Robert Mugabe's policy of confiscating farmland from white farmers and handing it over to his political cronies and military backers has, over the past several years, effectively killed Zimbabwe's once-productive agricultural sector. Fields that once yielded bountiful harvests now lie fallow and untilled. In many cases, plots have simply been abandoned by new owners with no farming experience.

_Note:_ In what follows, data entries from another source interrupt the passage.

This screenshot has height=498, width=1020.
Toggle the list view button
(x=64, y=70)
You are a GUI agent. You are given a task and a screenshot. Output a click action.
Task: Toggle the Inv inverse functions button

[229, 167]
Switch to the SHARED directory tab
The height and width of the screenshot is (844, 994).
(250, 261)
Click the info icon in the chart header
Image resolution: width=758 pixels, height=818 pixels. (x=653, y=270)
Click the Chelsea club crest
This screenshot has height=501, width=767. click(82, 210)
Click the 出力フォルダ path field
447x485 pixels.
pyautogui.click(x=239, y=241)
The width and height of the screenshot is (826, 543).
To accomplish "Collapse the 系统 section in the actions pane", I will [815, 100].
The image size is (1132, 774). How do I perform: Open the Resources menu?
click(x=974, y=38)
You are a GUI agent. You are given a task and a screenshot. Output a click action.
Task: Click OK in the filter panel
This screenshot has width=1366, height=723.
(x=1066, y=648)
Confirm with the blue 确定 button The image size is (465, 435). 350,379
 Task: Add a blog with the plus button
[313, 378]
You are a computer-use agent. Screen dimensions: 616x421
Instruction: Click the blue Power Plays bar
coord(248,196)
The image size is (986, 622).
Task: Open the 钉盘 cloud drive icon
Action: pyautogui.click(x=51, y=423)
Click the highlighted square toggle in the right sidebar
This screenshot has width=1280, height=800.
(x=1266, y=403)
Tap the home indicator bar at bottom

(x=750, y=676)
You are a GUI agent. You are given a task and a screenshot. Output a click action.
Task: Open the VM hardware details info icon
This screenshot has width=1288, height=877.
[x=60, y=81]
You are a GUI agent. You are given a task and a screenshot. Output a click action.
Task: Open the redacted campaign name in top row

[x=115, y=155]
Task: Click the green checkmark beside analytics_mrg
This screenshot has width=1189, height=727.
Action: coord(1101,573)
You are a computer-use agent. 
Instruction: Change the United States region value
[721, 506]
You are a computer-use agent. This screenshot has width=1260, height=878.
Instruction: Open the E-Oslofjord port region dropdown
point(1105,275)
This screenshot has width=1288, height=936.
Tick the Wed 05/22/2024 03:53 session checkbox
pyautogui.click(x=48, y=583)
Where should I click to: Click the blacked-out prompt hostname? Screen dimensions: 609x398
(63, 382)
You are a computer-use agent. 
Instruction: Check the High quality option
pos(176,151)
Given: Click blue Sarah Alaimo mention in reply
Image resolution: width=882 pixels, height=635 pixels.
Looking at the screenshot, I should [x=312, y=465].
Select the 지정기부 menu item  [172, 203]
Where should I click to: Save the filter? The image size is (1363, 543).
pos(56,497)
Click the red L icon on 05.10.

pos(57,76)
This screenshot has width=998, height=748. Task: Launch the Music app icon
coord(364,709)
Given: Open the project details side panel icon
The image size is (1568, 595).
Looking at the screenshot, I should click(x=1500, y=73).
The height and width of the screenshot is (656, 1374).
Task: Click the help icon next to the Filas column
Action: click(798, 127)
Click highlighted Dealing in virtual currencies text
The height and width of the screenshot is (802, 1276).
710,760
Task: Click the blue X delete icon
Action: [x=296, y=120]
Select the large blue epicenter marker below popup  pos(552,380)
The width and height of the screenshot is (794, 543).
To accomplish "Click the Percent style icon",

As a result, people who once lived in Zimbabwe's rural regions fled to its cities and industrial areas. That left Mugabe with a problem: Having destroyed the countryside, how could he get people to move back there and start farming again? His answer was elegant in its simplicity: Destroy the cities, too. The Telegraph reports:

President Robert Mugabe's onslaught against Zimbabwe's cities has escalated to claim new targets, with white-owned factories and family homes being demolished in a campaign that has left 200,000 people homeless.

Across the country, Mr Mugabe is destroying large areas of heaving townships and prosperous industrial areas alike.

The aim of this brutal campaign is, says the official media, to depopulate urban areas and force people back to the "rural home".
But Mugabe isn't just destroying private property. He's also crushing his political opposition:
Virtually all the areas singled out for demolition voted for the opposition Movement for Democratic Change in the last elections. The MDC says that Mr Mugabe ordered the destruction as a deliberate reprisal. But the regime is also seeking to depopulate the cities, driving people into the countryside where the MDC is virtually non-existent and the ruling Zanu-PF Party dominates.
The Guardian offers a sense of the impact Mugabe's wave of destruction is having on ordinary Zimbabweans:
Thousands of families have been made homeless and are sleeping in the open as winter sets in, taking night temperatures down to 4C (39F).

"The police came in the morning and just started tearing down people's homes. Some were burned down, others were bulldozed," said a resident of Chinotimba township in Victoria Falls. "My sister's home was torn down, and so she has moved in with us."

...Police and army flattened nearly 1,000 homes in an area of the capital known as Hatcliffe Extension, according to Trudy Stevenson, MP for Harare North. "It looks like a bomb hit the area. The destruction is terrible."
The 81-year-old Mugabe, who is also moving to nationalize all land, is ensuring that he will have total and uncontested dominion over an impoverished hellhole. Brilliant.

(Found via Tim Blair, who sees parallels with Mao's Great Leap Forward.)

FOLLOW-UP:
Perry de Havilland says Zimbabwe needs a revolution.

1 comments:

Anonymous said...

"Perry de Havilland says Zimbabwe needs a revolution."

The people their do not have any weapons to fight with, if i remember correctly all of their guns were taken in the 1950's while they were under british rule.